Open moul opened 1 year ago

moul commented 1 year ago

I recently approved a pull request for merging on GitHub without conducting a thorough analysis (#670). However, upon reflection, I realize that this was not the best approach, and I should have taken the time to conduct a more thorough review. Moving forward, I suggest defining additional policies and identifying areas that require extra attention to ensure that we achieve both efficiency and security.

When adding new features or extending the surface of our programs, we need to justify their necessity, and we must ensure that they are future-proof and minimalist. In particular, when working with cryptography, we should perform entropy and security benchmarks and document our findings. I welcome suggestions on the rules that we could add to ensure that we maintain our security standards.

To implement these changes, I propose adding a new label to identify pull requests that require extra attention and updating the CONTRIBUTING.md file. We may also need to reconsider (revert) two recent pull requests and conduct a thorough analysis before merging (#670 and #580).

Edit: related with #687.

grepsuzette commented 1 year ago

Cryptography is both small in terms of volume of code and critical in terms of impact. That being said, it's almost the same about some of our stdlibs or the VM itself for example.

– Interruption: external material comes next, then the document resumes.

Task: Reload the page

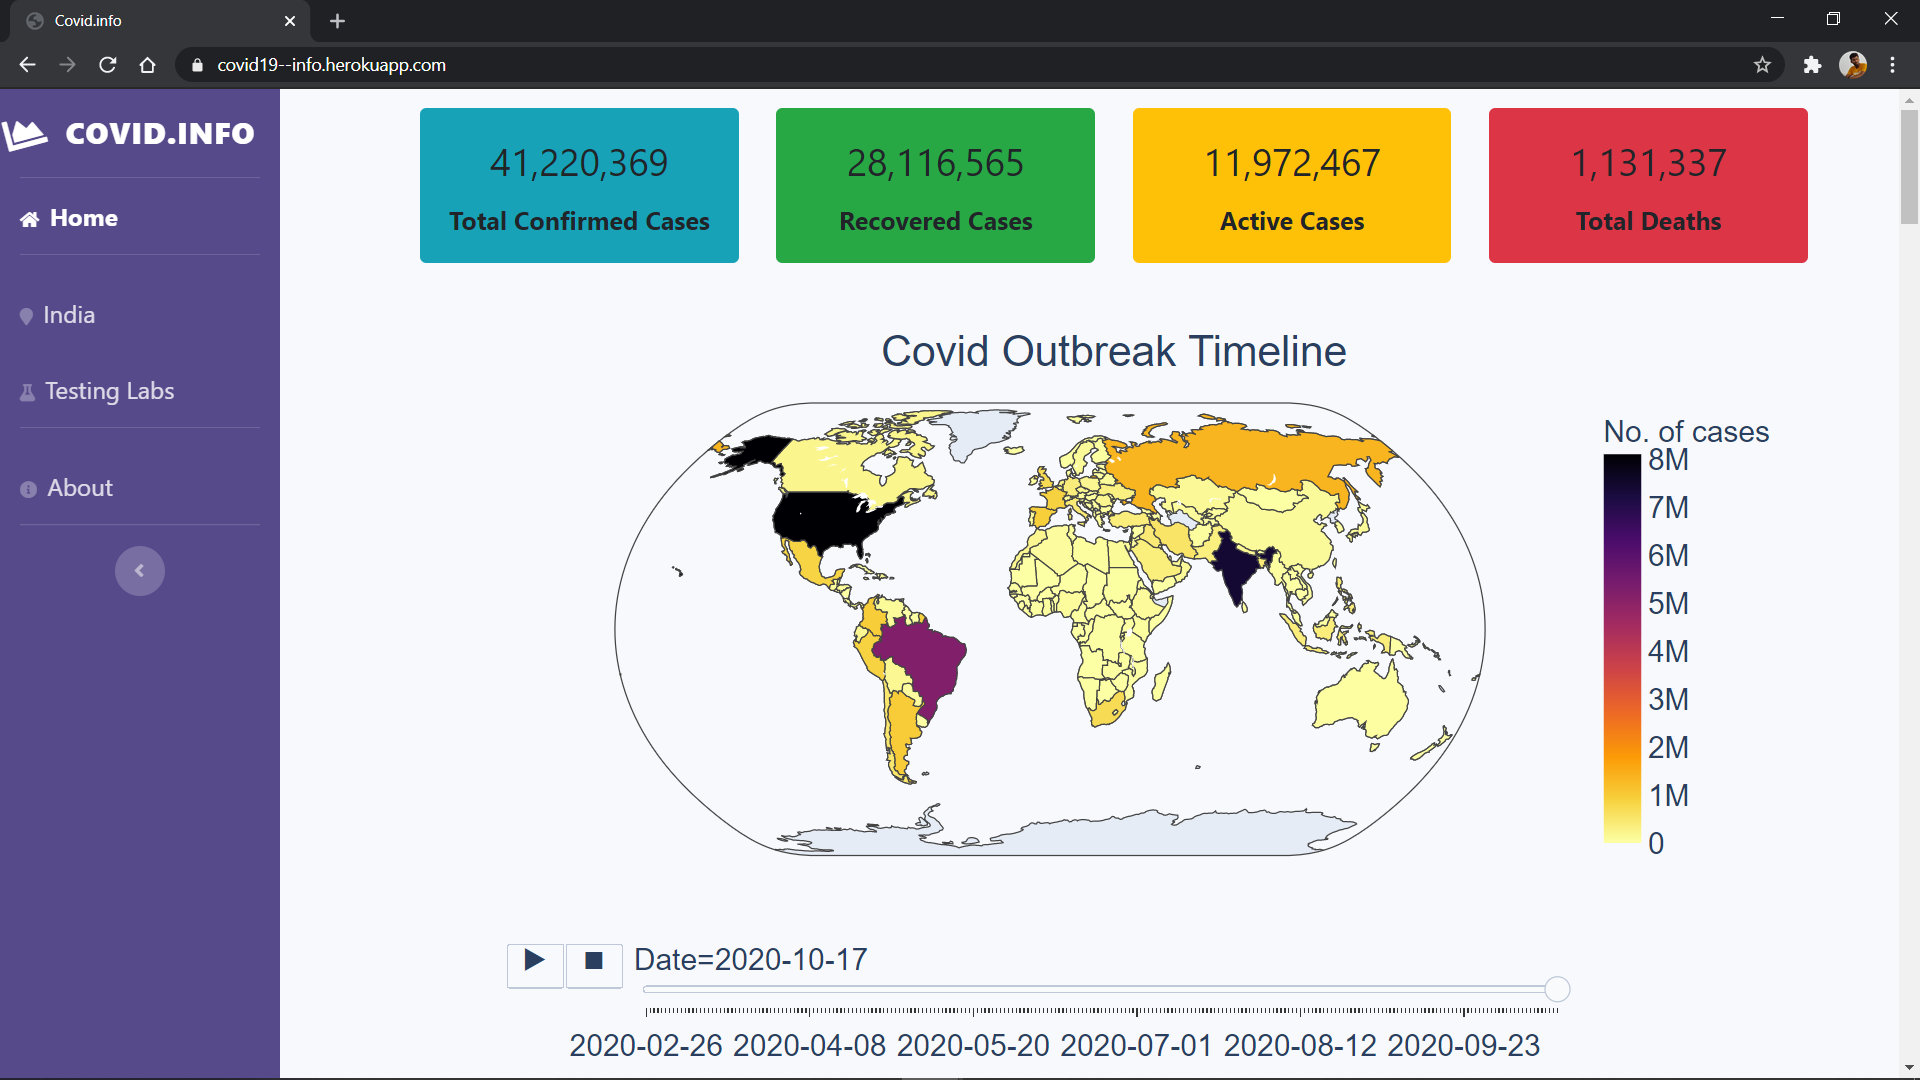Action: pos(108,65)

When it comes to those areas we need to:

I think more than 1 label here.

moul commented 1 year ago

CODEOWNERS combined with stronger protected branch configurations enables the creation of designated patterns for sensitive areas, ensuring authorized access and establishing a clear audit trail.

thehowl commented 1 year ago

I'll defend my case on sha256: it is no less secure than std.Hash, it was reviewed and approved (in the scope of Sum256) by Jae and it uses the same calling code as std.Hash.

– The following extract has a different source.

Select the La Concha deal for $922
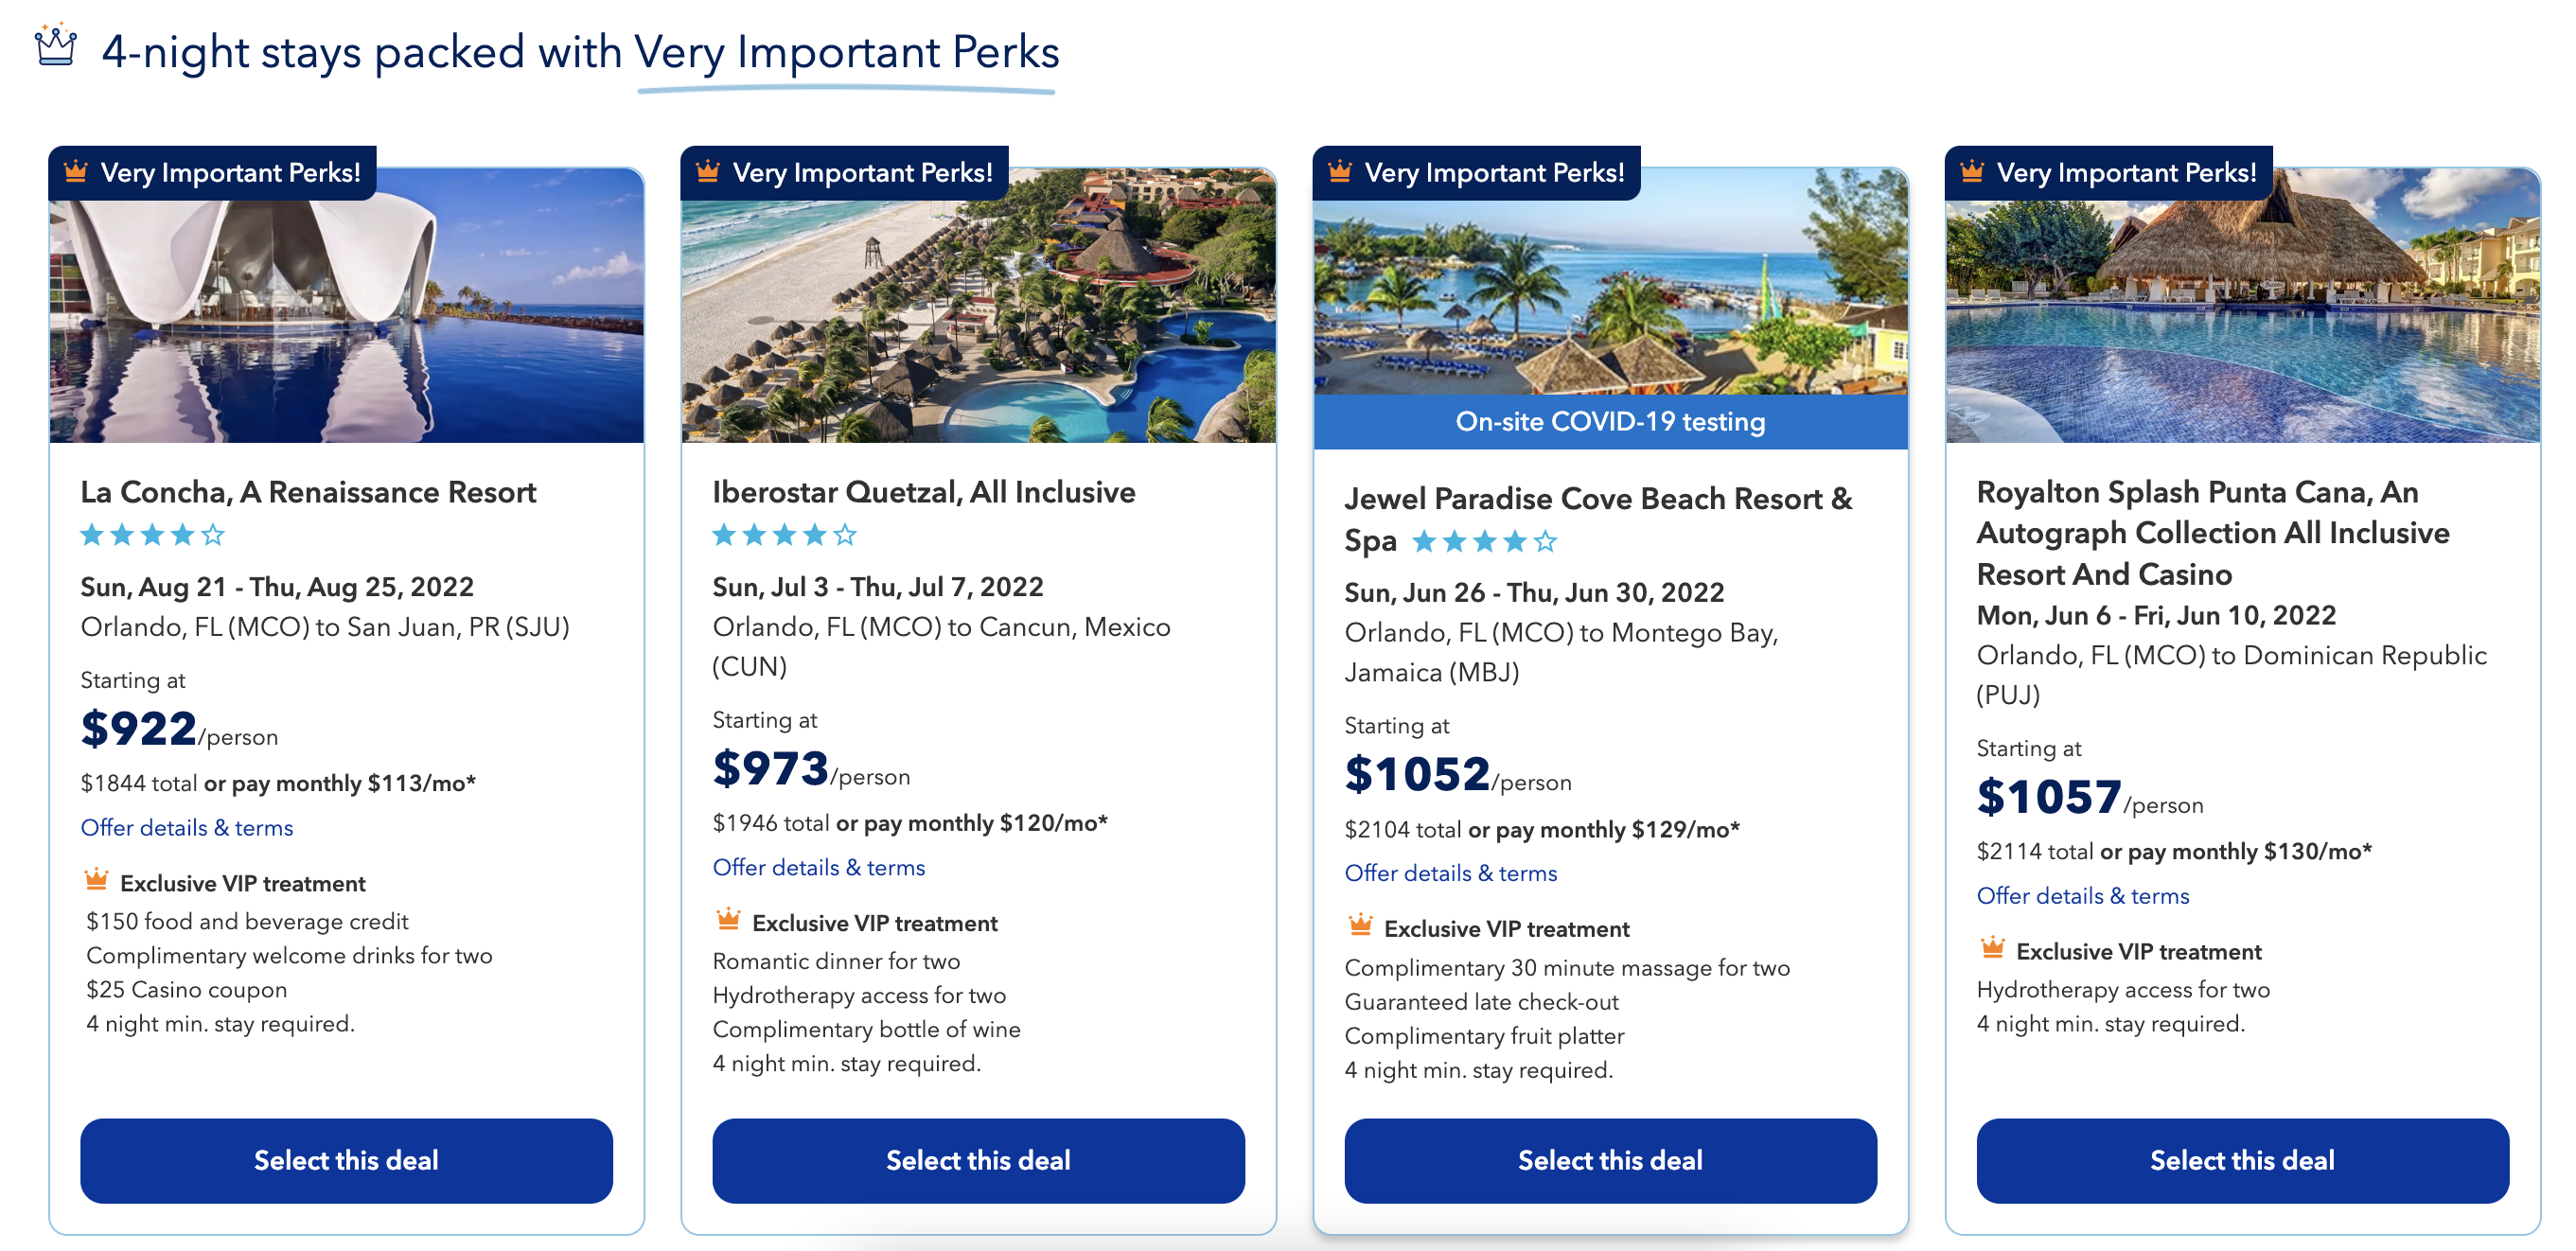This screenshot has width=2576, height=1251. [346, 1160]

But with this in mind, I do agree with you and think that we should probably add as a requirement for every PR that:

Additionally, I think that the first reviewer may request either an additional review from another core-tech or from a "security" group of sorts (with you and Jae for now, I would imagine).

PRs touching crypto (-related) directories require automatically a security approval through codeowners I would say.

sbibek086 commented 1 year ago

Yes, I totally agree with @moul . I will have more to say on this on weekend.